▸ **Instructions to follow**: Go through the material and return every line that contains the string "computer".

▸ **Record extracts**:
┄┄┄┄┄┄

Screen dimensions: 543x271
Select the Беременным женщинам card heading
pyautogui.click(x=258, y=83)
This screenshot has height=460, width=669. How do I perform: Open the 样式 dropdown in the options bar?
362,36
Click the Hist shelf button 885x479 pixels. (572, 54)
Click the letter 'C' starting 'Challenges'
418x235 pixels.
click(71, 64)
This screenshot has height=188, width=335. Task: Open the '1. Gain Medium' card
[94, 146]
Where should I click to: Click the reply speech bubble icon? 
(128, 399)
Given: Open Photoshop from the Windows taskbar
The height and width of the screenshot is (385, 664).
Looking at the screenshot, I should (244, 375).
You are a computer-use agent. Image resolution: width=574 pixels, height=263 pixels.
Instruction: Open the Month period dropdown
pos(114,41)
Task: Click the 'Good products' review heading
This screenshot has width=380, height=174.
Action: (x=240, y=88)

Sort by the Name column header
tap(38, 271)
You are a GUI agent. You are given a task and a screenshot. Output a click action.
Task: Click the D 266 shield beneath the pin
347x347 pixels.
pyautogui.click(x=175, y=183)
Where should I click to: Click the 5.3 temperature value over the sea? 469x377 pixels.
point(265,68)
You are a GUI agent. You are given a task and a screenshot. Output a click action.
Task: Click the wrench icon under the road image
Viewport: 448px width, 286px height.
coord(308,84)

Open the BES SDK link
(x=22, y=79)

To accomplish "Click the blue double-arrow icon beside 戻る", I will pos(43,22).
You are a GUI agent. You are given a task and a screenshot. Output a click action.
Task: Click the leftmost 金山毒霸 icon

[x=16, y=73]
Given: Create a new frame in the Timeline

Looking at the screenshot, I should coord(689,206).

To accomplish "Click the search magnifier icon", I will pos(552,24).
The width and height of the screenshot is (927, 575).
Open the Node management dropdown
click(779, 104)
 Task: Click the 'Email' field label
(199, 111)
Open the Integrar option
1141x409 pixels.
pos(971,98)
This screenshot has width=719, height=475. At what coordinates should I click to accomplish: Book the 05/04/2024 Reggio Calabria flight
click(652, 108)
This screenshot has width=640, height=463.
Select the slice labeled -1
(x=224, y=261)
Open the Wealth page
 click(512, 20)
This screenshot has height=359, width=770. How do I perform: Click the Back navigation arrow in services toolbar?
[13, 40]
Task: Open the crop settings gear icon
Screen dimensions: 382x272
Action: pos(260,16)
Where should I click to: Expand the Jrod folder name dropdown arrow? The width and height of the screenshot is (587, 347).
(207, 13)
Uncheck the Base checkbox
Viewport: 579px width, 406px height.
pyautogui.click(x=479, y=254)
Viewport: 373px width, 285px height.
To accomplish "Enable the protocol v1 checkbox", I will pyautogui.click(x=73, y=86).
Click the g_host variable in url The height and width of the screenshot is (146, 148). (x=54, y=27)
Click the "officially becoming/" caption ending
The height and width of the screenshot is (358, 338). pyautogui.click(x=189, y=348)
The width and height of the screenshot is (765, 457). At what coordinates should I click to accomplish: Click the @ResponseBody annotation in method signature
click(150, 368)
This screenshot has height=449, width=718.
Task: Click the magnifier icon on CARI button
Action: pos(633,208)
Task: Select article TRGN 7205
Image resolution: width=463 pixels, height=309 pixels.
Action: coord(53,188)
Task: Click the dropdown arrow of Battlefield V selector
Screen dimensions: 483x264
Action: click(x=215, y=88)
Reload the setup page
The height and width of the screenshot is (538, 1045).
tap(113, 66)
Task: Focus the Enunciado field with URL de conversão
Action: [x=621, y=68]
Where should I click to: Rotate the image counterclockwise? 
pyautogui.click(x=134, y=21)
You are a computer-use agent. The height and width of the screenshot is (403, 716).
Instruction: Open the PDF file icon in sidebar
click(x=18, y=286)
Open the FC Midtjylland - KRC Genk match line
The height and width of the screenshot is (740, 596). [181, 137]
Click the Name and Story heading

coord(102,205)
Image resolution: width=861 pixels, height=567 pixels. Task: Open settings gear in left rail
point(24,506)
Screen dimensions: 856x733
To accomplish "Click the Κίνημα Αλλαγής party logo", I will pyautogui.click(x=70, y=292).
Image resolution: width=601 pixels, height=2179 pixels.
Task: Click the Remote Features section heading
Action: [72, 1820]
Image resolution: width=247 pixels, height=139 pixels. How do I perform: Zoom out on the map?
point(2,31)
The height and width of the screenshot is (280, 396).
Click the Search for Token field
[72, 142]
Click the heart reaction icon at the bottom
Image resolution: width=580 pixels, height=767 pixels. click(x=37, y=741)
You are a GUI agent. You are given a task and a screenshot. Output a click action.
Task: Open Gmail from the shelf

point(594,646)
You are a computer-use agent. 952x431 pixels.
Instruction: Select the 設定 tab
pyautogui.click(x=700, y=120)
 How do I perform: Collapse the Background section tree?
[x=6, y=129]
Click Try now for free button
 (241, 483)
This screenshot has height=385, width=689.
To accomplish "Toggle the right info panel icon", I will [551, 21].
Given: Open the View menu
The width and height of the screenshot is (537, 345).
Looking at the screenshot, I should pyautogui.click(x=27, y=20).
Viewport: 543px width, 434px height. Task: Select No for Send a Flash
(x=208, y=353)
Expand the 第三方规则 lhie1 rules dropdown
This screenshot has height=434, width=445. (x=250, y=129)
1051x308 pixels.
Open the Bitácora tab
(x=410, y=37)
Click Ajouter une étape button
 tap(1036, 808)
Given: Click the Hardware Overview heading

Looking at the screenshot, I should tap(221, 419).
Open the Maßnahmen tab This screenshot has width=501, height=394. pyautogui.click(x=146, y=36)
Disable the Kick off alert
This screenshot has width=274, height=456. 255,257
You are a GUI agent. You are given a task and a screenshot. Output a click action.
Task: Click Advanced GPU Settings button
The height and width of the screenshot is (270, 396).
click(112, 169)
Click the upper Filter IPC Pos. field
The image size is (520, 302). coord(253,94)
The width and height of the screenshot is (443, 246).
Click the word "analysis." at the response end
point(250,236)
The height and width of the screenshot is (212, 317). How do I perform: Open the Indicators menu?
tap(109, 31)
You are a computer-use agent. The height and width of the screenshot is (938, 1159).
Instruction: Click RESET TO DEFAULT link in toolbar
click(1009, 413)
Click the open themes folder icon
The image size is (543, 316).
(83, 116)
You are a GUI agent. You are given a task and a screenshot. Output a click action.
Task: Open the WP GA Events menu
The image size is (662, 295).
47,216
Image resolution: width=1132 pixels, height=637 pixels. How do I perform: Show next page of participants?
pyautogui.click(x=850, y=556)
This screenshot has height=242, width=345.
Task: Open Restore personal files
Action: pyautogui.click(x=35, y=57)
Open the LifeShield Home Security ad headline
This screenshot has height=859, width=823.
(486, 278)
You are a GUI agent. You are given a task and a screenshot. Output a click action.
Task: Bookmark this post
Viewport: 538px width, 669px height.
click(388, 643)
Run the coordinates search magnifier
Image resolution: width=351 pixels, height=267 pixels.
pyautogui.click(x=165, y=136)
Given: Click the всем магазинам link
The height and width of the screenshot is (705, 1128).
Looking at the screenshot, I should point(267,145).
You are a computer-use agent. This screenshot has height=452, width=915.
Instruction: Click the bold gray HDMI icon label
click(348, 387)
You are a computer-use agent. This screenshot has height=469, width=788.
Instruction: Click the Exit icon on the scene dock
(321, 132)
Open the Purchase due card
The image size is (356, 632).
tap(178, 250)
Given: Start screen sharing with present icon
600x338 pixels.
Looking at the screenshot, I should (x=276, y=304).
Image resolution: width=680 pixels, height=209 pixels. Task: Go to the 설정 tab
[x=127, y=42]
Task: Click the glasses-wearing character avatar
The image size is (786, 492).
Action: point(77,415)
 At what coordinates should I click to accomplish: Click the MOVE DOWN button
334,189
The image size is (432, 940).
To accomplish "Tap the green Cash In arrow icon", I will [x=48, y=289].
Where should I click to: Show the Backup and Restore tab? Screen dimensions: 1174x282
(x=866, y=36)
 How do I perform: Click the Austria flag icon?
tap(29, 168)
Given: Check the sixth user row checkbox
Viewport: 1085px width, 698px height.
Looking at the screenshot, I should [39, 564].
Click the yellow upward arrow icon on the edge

┄┄┄┄┄┄

▸ **Exercise output**:
You are a computer-use agent. Image resolution: width=574 pixels, height=263 pixels.
You are a computer-use agent. The height and width of the screenshot is (403, 716).
You are a computer-use agent. 952x431 pixels.
You are a computer-use agent. The height and width of the screenshot is (938, 1159).
You are a computer-use agent. This screenshot has height=452, width=915.
You are a computer-use agent. This screenshot has height=469, width=788.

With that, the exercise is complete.